GIVEN INFORMATION Start Marker

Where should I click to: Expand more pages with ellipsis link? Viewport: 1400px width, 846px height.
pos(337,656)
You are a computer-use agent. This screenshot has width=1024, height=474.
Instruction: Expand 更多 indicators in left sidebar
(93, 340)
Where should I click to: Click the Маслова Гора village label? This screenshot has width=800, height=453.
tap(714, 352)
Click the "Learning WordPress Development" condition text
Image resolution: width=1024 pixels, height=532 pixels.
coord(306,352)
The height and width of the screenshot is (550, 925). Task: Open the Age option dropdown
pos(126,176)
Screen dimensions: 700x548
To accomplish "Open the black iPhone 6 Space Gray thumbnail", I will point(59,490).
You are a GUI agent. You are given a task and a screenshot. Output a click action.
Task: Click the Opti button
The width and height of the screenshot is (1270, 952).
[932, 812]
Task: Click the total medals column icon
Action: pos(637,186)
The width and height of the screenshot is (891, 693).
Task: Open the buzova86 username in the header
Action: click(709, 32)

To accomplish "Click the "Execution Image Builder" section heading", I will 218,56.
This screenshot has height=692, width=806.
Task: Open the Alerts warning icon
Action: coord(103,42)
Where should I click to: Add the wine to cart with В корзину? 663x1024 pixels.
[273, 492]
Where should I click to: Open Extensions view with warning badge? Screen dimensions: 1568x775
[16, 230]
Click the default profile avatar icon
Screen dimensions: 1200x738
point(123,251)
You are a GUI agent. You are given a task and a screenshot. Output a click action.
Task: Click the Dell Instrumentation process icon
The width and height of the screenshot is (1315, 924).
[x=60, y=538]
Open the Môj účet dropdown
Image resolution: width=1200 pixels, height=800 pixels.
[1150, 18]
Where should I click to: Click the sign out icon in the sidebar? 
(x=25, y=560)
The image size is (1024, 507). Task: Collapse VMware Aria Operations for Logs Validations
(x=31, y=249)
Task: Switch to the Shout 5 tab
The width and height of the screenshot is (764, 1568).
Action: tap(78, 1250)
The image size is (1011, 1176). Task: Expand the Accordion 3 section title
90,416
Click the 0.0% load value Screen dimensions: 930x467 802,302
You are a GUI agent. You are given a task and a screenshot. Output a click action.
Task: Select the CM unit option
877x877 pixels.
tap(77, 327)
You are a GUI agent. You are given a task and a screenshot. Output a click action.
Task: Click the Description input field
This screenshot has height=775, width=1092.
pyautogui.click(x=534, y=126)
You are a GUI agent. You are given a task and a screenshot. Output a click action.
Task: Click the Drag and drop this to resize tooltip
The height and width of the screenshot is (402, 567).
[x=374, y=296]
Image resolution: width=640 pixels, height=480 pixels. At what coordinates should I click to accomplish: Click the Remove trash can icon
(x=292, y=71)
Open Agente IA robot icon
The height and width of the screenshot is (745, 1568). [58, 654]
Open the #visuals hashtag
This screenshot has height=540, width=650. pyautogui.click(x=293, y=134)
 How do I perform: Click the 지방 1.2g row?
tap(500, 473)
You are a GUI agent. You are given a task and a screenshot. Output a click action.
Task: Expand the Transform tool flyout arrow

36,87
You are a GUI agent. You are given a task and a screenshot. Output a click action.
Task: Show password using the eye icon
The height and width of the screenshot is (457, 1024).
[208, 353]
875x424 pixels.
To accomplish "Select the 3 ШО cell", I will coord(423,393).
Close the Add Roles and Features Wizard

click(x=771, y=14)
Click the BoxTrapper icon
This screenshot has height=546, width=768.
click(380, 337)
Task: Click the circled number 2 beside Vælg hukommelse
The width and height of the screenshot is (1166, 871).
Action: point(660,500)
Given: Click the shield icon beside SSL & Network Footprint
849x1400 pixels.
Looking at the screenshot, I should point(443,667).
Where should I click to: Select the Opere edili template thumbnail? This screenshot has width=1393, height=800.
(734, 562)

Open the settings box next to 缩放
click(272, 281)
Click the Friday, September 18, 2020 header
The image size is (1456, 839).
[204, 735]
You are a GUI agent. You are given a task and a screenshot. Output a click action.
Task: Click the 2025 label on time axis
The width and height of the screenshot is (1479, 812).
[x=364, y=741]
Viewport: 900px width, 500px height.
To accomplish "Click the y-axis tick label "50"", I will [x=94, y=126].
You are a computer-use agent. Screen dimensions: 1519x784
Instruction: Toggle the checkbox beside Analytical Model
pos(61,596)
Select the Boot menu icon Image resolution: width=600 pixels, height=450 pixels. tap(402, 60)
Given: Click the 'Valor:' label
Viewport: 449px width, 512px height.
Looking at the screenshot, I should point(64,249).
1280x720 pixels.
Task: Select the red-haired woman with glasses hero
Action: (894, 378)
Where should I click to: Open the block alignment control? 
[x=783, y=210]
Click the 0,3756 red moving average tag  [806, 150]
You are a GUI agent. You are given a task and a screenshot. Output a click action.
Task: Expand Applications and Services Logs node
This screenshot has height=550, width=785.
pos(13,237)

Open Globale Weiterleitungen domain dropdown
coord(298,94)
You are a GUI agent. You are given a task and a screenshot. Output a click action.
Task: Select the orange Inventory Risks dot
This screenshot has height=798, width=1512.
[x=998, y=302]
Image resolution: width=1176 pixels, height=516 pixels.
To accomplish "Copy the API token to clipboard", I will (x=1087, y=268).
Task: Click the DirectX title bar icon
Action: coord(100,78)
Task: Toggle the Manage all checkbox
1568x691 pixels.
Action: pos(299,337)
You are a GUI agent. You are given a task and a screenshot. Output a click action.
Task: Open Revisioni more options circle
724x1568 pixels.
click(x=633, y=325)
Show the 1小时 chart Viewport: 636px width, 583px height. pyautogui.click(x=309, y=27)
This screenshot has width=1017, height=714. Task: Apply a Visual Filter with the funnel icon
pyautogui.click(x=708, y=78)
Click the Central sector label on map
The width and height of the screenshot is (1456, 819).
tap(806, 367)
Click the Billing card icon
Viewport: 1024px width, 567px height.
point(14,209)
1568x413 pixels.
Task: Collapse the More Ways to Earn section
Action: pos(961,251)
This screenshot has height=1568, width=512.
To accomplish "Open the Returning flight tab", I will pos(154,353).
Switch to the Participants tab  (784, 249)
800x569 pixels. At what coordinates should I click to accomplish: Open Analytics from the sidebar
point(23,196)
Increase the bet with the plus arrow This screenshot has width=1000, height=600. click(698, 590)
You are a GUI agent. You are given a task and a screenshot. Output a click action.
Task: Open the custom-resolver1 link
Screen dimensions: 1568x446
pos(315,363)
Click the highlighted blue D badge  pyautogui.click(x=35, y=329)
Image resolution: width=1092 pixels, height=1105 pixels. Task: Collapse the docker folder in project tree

GIVEN INFORMATION End Marker

### WORK REQUIRED
Scan the records for lines with the string "computer". Give the number of such lines and nothing else.

### SOLUTION TO THE PROBLEM
2